Bella Abzug praised it as "a remarkable job of historical
research," and Alice Kessler-Harris called it "an extraordinarily
useful synthesis of material about 20th-century women." But much
has happened in the last two decades--both in terms of scholarship,
and in the lives of American women. With The Paradox of Change,
Chafe builds on his classic work, taking full account of the events
and scholarship of the last fifteen years, as he extends his
analysis into the 1990s with the rise of feminism and the New
Right.
Chafe conveys all the subtleties of women's paradoxical position
in the United States today, showing how women have gradually
entered more fully into economic and political life, but without
attaining complete social equality or economic justice. Despite the
gains achieved by feminist activists during the 1970s and 1980s,
the tensions continued to abound between public and private roles,
and the gap separating ideals of equal opportunity from the reality
of economic discrimination widened. Women may have gained some new
rights in the last two decades, but the feminization of poverty has
also soared, with women constituting 70% of the adult poor.

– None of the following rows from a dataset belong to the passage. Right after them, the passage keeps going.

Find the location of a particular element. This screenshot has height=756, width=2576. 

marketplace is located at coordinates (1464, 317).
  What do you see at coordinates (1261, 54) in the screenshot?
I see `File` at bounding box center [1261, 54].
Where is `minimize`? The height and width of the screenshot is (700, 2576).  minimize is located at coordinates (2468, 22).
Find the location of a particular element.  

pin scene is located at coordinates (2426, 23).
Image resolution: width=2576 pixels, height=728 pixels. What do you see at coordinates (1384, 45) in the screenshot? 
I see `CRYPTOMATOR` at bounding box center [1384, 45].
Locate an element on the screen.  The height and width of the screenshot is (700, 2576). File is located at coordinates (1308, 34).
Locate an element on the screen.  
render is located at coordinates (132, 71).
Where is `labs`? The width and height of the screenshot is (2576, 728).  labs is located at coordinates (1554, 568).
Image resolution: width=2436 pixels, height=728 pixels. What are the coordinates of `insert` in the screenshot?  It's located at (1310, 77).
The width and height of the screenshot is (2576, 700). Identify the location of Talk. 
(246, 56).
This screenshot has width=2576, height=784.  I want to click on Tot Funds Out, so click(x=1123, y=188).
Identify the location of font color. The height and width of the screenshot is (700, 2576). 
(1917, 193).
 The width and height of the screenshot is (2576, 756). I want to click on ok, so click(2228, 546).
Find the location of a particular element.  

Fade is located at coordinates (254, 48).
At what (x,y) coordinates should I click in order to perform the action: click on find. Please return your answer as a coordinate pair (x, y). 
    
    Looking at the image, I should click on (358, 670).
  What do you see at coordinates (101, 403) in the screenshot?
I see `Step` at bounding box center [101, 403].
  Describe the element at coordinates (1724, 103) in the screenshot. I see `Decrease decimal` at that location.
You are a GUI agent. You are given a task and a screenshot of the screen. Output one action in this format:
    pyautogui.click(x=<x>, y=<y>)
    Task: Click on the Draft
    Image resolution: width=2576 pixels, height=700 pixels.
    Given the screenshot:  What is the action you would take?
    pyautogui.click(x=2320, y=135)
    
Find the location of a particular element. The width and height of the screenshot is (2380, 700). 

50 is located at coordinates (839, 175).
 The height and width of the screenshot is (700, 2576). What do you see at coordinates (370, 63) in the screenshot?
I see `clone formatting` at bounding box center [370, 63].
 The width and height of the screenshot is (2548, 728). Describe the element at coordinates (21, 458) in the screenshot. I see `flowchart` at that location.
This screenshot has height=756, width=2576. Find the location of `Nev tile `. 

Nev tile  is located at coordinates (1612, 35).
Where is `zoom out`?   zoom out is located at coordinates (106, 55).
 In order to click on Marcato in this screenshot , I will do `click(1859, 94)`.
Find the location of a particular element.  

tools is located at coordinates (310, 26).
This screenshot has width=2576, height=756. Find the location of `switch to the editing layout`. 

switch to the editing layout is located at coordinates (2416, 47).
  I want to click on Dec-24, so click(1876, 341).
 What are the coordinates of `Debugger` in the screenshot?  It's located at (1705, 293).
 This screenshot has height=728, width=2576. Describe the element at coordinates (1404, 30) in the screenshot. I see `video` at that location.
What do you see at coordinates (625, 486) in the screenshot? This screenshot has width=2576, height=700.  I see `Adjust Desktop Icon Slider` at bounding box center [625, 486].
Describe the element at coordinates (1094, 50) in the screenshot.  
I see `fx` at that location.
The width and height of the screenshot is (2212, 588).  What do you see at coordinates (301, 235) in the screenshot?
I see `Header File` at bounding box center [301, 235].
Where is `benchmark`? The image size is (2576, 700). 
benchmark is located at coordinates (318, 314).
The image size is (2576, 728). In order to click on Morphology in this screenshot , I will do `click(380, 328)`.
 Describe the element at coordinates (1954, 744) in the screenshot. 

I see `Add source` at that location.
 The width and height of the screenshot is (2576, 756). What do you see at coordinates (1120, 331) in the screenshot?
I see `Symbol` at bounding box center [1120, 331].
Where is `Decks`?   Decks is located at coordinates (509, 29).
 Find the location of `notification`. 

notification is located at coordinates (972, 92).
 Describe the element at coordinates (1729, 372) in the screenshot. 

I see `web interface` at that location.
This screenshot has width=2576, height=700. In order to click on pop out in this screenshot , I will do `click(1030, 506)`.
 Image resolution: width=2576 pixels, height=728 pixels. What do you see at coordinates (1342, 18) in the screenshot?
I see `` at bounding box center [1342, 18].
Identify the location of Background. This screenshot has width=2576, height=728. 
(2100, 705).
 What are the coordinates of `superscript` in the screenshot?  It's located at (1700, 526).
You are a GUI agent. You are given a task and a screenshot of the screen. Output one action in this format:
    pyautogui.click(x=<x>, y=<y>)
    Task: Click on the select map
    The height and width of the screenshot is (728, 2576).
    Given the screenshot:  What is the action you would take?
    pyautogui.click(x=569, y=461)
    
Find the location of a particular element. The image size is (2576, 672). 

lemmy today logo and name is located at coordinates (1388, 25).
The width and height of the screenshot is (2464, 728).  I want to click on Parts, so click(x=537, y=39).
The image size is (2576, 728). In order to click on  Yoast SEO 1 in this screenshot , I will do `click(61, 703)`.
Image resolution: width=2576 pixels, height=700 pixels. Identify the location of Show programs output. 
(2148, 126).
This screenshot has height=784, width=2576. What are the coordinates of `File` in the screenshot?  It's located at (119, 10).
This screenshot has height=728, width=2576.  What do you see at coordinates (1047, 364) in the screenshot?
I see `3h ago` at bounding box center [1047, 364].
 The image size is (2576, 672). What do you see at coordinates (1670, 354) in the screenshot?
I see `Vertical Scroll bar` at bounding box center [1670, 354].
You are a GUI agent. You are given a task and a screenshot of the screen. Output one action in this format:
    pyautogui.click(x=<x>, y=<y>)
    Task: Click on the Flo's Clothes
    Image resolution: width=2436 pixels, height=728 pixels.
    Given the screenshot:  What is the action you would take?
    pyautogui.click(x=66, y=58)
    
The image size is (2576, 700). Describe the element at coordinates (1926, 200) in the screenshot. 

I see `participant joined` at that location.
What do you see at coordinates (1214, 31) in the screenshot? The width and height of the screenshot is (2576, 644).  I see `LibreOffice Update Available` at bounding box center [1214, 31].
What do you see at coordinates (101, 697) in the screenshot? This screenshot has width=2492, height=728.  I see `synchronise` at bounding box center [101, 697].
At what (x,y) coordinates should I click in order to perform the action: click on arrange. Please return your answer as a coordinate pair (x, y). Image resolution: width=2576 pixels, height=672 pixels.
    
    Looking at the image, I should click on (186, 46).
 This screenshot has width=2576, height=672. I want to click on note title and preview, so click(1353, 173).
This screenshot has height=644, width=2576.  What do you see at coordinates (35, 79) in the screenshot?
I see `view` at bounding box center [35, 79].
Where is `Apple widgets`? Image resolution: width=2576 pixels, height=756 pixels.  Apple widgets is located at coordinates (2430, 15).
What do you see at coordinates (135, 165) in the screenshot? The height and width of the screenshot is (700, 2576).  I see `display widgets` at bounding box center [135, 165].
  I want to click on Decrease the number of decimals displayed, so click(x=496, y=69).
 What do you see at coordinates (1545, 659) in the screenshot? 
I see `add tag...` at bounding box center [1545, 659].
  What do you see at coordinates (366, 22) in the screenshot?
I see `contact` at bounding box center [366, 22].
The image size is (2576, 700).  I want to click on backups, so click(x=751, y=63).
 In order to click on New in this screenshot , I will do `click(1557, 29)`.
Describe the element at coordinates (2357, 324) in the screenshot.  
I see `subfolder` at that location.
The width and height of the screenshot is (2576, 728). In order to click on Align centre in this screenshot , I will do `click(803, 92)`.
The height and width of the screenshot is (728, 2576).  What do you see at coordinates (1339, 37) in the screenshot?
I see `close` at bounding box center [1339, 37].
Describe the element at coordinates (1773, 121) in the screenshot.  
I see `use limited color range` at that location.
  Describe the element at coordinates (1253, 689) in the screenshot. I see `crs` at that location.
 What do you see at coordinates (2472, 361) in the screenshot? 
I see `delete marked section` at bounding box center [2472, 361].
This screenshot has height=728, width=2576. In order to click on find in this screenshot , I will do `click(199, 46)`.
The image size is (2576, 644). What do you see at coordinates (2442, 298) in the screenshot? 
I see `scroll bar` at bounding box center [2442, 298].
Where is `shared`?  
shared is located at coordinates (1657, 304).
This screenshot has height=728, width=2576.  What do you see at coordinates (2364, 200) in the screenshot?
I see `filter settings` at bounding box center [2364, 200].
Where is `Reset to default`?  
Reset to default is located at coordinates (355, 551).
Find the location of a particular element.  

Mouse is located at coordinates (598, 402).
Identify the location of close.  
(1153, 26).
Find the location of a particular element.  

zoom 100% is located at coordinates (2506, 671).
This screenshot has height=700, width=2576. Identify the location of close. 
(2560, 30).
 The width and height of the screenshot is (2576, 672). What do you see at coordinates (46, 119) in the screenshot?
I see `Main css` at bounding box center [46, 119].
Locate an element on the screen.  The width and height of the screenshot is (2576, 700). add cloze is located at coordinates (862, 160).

Moreover, a resurgence of conservatism, symbolized by the triumph
of Phyllis Schlafly's anti-ERA coalition, has cast in doubt even
some of the new rights of women, such as reproductive freedom.
Chafe captures these complexities and contradictions with a lively
combination of representative anecdotes and archival research, all
backed up by statistical studies. As in The American Woman, Chafe
once again examines "woman's place" throughout the 20th century,
but now with a more nuanced and inclusive approach. There are
insightful portraits of the continuities of women's political
activism from the Progressive era through the New Deal; of the
contradictory gains and losses of the World War II years; and of
the various kinds of feminism that emerged out of the tumult of the
1960s. Not least, there are narratives of all the significant
struggles in which women have engaged during these last ninety
years--for child care, for abortion rights, and for a chance to
have both a family and a career.
The Paradox of Change is a wide-ranging history of 20th-century
women, thoroughly researched and incisively argued. Anyone who
wants to learn more about how women have shaped, and been shaped
by, modern America will have to read this book.